======== TEXT EXCERPT ========
During the pandemic, technology companies have been pitching their emotion-recognition software for monitoring workers and even children remotely. Take, for example, a system named 4 Little Trees. Developed in Hong Kong, the program claims to assess children’s emotions while they do classwork. It maps facial features to assign each pupil’s emotional state into a category such as happiness, sadness, anger, disgust, surprise and fear. It also gauges ‘motivation’ and forecasts grades. Similar tools have been marketed to provide surveillance for remote workers. By one estimate, the emotion-recognition industry will grow to US$37 billion by 2026.

There is deep scientific disagreement about whether AI can detect emotions. A 2019 review found no reliable evidence for it. “Tech companies may well be asking a question that is fundamentally wrong,” the study concluded (L. F. Barrett et al. Psychol. Sci. Public Interest 20, 1–68; 2019).
========
#### WORK TO COMPLETE:
1 - Translate this sentence from the passage on emotion-recognition software into Spanish: "There is deep scientific disagreement about whether AI can detect emotions."
2 - In the passage on emotion-recognition software, swap "disagreement" for "debate" and write out the part starting at "There is deep" and ending at "20, 1–68; 2019).".
3 - Carry on the passage on emotion-recognition software from where it stops.
======== EXTRACTED DATA ========
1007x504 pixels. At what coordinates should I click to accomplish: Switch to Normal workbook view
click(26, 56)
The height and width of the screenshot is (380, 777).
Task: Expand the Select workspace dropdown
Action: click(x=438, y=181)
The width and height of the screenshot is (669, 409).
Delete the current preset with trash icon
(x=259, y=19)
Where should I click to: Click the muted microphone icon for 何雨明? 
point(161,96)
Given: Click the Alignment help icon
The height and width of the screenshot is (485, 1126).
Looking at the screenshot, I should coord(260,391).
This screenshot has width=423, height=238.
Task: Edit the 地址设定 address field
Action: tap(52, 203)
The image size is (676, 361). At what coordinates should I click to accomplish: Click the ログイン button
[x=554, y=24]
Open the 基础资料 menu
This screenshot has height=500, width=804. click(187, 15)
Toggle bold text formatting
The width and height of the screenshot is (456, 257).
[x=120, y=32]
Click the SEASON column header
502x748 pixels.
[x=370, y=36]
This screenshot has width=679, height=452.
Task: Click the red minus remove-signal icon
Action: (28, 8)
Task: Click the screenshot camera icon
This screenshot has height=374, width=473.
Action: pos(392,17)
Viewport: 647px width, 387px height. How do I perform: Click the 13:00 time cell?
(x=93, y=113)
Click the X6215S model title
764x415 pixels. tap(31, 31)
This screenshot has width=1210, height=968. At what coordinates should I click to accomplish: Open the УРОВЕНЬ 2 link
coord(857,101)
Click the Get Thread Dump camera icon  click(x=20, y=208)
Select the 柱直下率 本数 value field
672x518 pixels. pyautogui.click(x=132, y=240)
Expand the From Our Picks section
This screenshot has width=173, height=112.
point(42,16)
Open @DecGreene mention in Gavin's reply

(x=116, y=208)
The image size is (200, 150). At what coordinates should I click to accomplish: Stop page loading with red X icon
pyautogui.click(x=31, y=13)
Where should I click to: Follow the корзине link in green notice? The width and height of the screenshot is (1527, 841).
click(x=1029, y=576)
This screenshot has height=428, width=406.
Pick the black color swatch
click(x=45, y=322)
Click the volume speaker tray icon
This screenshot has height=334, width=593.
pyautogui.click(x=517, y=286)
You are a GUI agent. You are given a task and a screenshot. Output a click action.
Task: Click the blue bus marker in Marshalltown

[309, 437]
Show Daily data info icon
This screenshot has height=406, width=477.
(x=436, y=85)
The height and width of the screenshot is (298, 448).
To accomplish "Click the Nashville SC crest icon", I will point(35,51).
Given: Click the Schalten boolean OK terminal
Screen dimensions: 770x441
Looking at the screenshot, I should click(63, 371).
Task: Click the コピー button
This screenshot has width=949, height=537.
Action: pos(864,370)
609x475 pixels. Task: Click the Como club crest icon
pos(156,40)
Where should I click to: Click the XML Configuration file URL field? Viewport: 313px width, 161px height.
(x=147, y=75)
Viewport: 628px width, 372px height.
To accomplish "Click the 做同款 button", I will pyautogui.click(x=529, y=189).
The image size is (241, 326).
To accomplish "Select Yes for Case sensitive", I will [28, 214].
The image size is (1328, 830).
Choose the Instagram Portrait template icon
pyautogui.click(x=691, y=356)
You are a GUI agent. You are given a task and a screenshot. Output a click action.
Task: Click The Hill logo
========
#### LIST OF ANSWERS:
1 - Existe un profundo desacuerdo científico sobre si la IA puede detectar emociones.

2 -
There is deep scientific debate about whether AI can detect emotions. A 2019 review found no reliable evidence for it. “Tech companies may well be asking a question that is fundamentally wrong,” the study concluded (L. F. Barrett et al. Psychol. Sci. Public Interest 20, 1–68; 2019).

3 -
And there is growing scientific concern about the use and misuse of these technologies. Last year, Rosalind Picard, who co-founded an artificial intelligence (AI) start-up called Affectiva in Boston and heads the Affective Computing Research Group at the Massachusetts Institute of Technology in Cambridge, said she supports regulation. Scholars have called for mandatory, rigorous auditing of all AI technologies used in hiring, along with public disclosure of the findings. In March, a citizen’s panel convened by the Ada Lovelace Institute in London said that an independent, legal body should oversee development and implementation of biometric technologies (see go.nature.com/3cejmtk). Such oversight is essential to defend against systems driven by what I call the phrenological impulse: drawing faulty assumptions about internal states and capabilities from external appearances, with the aim of extracting more about a person than they choose to reveal.

Countries around the world have regulations to enforce scientific rigour in developing medicines that treat the body. Tools that make claims about our minds should be afforded at least the same protection. For years, scholars have called for federal entities to regulate robotics and facial recognition; that should extend to emotion recognition, too. It is time for national regulatory agencies to guard against unproven applications, especially those targeting children and other vulnerable populations.

Lessons from clinical trials show why regulation is important. Federal requirements and subsequent advocacy have made many more clinical-trial data available to the public and subject to rigorous verification. This becomes the bedrock for better policymaking and public trust. Regulatory oversight of affective technologies would bring similar benefits and accountability. It could also help in establishing norms to counter over-reach by corporations and governments.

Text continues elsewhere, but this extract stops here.